# What this task involves
Convert the rows below into a numbered list, starting with the first row and going on through the line containing "Looking at the screenshot, I should pos(1129,705).". Leave out blank lines.

----- Supplied records -----

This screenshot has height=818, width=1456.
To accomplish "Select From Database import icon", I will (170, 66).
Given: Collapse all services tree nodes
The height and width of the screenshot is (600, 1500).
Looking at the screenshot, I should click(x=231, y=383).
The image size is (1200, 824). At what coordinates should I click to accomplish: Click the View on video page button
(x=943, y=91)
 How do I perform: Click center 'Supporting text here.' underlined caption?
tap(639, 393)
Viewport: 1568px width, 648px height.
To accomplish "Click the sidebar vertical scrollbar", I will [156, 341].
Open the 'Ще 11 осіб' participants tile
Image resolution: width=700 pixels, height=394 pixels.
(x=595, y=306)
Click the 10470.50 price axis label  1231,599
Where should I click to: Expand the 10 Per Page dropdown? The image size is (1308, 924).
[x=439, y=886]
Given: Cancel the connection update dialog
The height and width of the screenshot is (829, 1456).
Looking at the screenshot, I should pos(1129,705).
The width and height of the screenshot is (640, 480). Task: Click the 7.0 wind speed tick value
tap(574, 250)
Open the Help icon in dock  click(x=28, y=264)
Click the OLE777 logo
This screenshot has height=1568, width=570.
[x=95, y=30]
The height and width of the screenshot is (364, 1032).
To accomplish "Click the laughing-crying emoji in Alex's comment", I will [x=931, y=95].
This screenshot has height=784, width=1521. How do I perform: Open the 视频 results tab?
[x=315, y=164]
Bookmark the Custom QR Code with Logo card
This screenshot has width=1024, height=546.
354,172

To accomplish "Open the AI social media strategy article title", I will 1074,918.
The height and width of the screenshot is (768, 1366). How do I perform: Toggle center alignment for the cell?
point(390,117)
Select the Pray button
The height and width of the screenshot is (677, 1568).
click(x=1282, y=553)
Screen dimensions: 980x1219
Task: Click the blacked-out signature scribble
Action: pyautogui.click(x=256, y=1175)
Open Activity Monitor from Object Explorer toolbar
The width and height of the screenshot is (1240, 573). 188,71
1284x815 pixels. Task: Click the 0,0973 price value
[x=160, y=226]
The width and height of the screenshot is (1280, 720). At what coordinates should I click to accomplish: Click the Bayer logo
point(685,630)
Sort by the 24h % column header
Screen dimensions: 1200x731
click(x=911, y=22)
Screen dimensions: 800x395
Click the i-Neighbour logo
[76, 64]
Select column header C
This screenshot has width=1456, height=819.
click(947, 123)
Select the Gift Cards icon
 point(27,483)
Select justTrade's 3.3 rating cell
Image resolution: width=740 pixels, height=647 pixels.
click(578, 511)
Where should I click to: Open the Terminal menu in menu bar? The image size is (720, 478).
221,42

-----

# Complete response
1. This screenshot has height=818, width=1456.
2. To accomplish "Select From Database import icon", I will (170, 66).
3. Given: Collapse all services tree nodes
4. The height and width of the screenshot is (600, 1500).
5. Looking at the screenshot, I should click(x=231, y=383).
6. The image size is (1200, 824). At what coordinates should I click to accomplish: Click the View on video page button
7. (x=943, y=91)
8.  How do I perform: Click center 'Supporting text here.' underlined caption?
9. tap(639, 393)
10. Viewport: 1568px width, 648px height.
11. To accomplish "Click the sidebar vertical scrollbar", I will [156, 341].
12. Open the 'Ще 11 осіб' participants tile
13. Image resolution: width=700 pixels, height=394 pixels.
14. (x=595, y=306)
15. Click the 10470.50 price axis label  1231,599
16. Where should I click to: Expand the 10 Per Page dropdown? The image size is (1308, 924).
17. [x=439, y=886]
18. Given: Cancel the connection update dialog
19. The height and width of the screenshot is (829, 1456).
20. Looking at the screenshot, I should pos(1129,705).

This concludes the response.